The solution that the new working group (called “PKI, Logs, and Tree Signatures” or PLANTS) has been discussing inverts the relationship between signatures from certificate authorities and the transparency logs. Currently, a certificate authority first creates a certificate, then logs it in a certificate-transparency log, and then optionally includes the signature from the log in the certificate as a piece of additional information. This is, in some sense, redundant: the information that the certificate is valid is already present in the certificate-transparency log, so why send the client any information other than proof that it appears in the log?

Instead of having a chain of signatures in a certificate to represent some transitive relationship between a certificate authority and a root of trust, the third-party observers would add their signatures to a certificate authority’s log as they validate it. A browser can choose its own criteria for which third-party observers it trusts, and whether it requires a quorum of them before accepting the state of an issuance log.

The certificate seen by the client would therefore no longer be a chain of signatures leading back to a root of trust: it would be a set of signatures from the certificate authority and any relevant observers attesting to the state of the issuance log, plus a proof that the web server’s public key was included in the issuance log. This constitutes what PLANTS calls a “full” certificate. For an individual web site, a full certificate doesn’t decrease the number of needed signatures; but since the issuance logs are append-only, if a browser has already verified the issuance log for a certificate authority up to some checkpoint, it doesn’t need to see the signatures for that checkpoint again. Instead, it can ask the server to just send the proof that the server’s public key appeared in the log prior to that point — a “signatureless” certificate that should be substantially smaller.

To prove that a leaf node belongs to a tree with a given root node, it suffices to provide the hashes of the other nodes that are “adjacent” to the path from the leaf to the root […] The number of additional hashes to provide grows logarithmically with the size of the tree. And, since cryptographic hashes aren’t vulnerable to the same kinds of quantum attacks as public-key cryptography, the size of a Merkle inclusion proof like this doesn’t change when switching to post-quantum cryptography.

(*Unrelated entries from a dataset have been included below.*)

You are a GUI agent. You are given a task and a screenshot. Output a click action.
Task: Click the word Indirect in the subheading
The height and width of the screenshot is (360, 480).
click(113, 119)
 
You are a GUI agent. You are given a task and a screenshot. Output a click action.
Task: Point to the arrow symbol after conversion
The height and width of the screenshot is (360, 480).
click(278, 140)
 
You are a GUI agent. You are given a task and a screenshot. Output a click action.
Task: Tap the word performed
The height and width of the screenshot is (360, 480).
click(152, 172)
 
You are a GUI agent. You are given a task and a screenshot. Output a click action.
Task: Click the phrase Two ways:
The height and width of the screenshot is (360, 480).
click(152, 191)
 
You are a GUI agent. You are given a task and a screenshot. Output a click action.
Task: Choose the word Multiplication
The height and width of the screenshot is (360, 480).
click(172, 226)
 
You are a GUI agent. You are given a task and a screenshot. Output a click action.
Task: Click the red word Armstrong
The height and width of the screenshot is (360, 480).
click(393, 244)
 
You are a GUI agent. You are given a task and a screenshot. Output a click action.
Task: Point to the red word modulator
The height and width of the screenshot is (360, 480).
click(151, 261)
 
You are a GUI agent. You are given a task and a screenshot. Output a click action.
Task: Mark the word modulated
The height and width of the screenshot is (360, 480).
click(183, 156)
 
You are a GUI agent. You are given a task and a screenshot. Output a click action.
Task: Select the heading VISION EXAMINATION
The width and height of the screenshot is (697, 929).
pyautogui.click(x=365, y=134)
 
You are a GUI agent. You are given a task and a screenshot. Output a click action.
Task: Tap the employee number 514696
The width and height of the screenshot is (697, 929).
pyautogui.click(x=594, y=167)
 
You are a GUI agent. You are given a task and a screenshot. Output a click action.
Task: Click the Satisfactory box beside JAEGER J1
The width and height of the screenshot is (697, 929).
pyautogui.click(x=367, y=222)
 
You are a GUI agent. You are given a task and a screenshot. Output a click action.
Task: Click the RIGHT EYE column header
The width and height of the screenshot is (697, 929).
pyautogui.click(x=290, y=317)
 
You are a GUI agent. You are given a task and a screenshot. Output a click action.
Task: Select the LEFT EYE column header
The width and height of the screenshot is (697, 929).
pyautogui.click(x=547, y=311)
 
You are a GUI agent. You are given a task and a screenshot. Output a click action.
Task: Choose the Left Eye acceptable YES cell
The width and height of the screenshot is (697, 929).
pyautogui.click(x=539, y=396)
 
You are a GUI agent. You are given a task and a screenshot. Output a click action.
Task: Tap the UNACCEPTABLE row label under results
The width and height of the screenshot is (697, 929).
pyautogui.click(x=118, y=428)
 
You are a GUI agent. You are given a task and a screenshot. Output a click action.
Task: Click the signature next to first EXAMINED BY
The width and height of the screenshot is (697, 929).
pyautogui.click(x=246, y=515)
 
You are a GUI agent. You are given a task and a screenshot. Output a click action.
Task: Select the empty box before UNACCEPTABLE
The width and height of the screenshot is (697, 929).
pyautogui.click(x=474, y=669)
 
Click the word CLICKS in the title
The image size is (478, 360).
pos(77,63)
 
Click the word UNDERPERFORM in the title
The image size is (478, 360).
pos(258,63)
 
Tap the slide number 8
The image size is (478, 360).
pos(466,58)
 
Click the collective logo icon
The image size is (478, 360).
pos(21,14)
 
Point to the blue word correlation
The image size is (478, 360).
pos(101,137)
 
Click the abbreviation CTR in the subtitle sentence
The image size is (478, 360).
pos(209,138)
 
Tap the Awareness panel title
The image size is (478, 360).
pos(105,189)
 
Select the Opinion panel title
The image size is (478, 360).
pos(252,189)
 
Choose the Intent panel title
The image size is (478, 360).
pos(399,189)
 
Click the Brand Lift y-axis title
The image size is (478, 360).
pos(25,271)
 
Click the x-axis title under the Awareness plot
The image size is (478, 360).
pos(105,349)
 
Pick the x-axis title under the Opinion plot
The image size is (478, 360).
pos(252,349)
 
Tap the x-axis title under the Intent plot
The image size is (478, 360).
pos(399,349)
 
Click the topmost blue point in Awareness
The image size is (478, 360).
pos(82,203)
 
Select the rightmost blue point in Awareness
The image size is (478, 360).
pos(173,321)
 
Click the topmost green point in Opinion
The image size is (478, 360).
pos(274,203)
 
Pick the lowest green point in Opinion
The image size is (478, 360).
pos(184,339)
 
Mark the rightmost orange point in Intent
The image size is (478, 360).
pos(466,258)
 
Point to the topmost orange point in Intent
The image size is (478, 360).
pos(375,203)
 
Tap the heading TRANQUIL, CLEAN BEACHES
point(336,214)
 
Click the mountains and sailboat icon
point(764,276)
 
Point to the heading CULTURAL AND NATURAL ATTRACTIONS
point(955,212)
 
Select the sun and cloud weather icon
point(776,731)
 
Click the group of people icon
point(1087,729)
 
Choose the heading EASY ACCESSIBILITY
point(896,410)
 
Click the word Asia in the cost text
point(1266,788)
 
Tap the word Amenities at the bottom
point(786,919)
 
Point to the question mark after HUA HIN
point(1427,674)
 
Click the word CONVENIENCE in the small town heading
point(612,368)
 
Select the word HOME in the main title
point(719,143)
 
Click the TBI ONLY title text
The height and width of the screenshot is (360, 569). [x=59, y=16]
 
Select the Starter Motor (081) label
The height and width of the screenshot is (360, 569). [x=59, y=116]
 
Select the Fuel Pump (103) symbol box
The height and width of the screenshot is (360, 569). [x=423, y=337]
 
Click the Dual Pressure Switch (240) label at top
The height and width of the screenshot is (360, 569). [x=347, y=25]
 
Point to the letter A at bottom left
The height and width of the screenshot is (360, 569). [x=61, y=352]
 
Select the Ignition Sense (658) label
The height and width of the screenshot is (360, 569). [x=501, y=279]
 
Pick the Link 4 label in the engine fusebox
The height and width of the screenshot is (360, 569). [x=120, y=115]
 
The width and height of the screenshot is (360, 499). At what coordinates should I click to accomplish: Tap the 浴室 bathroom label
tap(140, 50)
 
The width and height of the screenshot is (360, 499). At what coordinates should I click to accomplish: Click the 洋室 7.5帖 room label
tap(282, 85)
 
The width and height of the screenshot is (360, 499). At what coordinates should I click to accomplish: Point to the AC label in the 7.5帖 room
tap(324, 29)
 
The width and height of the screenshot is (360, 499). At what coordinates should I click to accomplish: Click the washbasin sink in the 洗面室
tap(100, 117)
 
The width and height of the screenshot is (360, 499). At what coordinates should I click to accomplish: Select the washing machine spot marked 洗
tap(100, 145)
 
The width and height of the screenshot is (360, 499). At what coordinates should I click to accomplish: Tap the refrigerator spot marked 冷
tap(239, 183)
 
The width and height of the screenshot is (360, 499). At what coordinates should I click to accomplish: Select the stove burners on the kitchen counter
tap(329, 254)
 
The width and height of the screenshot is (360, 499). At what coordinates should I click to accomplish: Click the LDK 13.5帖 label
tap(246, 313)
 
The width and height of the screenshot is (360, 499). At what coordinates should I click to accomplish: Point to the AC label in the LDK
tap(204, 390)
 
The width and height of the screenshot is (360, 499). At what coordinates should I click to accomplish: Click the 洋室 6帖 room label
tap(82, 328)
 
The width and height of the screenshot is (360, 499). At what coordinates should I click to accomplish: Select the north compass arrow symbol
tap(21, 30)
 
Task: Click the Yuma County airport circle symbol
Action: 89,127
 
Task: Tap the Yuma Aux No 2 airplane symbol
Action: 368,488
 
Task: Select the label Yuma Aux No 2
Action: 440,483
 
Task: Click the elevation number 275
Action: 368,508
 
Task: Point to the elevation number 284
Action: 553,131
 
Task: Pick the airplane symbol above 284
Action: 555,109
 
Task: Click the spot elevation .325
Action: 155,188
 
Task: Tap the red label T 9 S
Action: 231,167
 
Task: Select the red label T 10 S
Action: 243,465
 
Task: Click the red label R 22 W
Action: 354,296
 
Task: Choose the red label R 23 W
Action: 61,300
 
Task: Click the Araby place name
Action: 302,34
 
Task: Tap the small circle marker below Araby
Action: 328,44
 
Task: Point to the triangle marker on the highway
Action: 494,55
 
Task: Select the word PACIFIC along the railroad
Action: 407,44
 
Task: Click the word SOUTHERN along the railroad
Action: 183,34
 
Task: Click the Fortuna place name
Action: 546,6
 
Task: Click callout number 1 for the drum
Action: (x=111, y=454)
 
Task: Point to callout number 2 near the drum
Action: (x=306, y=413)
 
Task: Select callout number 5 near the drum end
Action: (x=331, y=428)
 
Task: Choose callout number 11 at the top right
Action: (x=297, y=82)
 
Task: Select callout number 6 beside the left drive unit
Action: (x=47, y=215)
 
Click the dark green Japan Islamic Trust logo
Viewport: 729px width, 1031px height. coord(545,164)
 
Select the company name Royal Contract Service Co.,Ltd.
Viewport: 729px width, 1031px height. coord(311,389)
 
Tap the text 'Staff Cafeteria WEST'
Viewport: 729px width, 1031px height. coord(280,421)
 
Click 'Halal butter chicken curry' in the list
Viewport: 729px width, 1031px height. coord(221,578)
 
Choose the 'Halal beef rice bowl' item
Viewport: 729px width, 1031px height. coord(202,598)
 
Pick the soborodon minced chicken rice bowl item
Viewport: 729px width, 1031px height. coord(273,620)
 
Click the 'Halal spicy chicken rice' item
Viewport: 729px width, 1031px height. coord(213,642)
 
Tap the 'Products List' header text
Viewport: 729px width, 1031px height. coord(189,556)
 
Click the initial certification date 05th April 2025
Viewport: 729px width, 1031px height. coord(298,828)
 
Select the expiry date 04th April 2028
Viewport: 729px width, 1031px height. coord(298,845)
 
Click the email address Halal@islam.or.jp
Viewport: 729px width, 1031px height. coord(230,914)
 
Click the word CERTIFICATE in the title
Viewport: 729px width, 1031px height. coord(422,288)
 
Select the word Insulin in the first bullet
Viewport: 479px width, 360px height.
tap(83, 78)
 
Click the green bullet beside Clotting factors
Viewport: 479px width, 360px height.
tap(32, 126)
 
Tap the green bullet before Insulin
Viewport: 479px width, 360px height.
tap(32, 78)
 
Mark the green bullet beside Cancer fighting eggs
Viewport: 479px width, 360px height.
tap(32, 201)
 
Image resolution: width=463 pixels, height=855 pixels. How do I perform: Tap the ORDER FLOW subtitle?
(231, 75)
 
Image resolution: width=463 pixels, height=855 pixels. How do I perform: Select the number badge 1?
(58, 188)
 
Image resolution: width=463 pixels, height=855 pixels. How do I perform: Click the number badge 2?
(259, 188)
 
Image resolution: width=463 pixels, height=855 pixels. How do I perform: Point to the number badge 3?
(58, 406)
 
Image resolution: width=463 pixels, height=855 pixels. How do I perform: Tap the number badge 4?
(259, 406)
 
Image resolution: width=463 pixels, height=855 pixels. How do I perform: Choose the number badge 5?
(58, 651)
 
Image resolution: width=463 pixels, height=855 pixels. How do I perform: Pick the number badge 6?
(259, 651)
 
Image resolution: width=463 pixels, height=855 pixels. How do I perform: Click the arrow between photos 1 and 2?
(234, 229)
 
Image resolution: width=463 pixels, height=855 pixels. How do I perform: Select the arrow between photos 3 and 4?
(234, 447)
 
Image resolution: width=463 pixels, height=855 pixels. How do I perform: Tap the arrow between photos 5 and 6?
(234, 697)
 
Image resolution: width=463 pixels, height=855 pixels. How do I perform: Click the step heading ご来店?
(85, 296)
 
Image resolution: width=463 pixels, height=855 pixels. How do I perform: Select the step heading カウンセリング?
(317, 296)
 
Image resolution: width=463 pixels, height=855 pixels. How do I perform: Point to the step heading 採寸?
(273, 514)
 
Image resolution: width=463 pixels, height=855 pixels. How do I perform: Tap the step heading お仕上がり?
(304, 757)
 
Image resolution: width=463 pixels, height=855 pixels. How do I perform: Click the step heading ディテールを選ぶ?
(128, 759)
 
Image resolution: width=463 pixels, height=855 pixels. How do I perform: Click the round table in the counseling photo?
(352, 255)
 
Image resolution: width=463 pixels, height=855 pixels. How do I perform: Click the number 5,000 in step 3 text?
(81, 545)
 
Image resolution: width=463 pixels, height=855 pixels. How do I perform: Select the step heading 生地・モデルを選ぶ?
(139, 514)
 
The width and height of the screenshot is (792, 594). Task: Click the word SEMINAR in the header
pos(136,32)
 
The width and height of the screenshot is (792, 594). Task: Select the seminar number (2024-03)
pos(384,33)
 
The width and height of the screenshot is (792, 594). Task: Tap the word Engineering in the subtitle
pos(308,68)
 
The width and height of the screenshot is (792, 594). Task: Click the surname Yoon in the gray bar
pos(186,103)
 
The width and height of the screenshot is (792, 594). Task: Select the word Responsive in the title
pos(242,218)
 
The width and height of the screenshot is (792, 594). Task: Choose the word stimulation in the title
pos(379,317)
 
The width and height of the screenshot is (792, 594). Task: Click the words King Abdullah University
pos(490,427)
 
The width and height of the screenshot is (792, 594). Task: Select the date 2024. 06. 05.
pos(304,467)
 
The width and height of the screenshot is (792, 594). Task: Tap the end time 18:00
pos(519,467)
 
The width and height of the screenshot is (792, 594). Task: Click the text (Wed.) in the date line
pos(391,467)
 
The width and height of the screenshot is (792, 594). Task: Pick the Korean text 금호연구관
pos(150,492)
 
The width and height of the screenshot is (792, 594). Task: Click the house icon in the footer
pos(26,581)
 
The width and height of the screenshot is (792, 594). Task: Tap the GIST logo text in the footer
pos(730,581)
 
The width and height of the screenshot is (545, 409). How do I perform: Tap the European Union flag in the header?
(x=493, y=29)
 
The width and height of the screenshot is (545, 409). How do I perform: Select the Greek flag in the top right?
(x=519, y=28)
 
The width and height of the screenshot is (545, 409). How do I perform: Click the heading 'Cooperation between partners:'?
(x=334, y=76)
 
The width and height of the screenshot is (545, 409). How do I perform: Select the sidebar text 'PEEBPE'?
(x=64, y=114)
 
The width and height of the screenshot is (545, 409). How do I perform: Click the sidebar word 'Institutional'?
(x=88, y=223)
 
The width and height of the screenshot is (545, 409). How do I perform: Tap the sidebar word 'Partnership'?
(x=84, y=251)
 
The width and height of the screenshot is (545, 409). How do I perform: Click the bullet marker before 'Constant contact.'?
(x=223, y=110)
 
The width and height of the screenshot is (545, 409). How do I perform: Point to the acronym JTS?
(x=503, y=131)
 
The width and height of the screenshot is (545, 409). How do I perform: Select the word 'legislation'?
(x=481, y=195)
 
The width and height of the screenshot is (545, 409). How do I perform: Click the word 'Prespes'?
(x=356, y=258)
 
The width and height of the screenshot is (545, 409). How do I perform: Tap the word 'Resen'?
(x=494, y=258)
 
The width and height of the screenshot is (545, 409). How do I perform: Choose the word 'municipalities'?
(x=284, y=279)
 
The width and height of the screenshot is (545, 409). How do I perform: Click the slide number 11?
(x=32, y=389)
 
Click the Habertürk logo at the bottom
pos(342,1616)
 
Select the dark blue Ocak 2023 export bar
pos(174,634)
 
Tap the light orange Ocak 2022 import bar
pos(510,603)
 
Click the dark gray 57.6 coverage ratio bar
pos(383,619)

To prevent an issuance log from growing without bound, older entries are periodically pruned as they expire. This might seem to be at odds with the append-only nature of an issuance log, but since expired certificates shouldn’t validate correctly anyway, the certificate authority can delete the corresponding leaf nodes and any internal nodes that are therefore no longer usable in actual proofs. The tree maintains the same conceptual size, but the on-disk storage requirements remain proportional to the number of active certificates.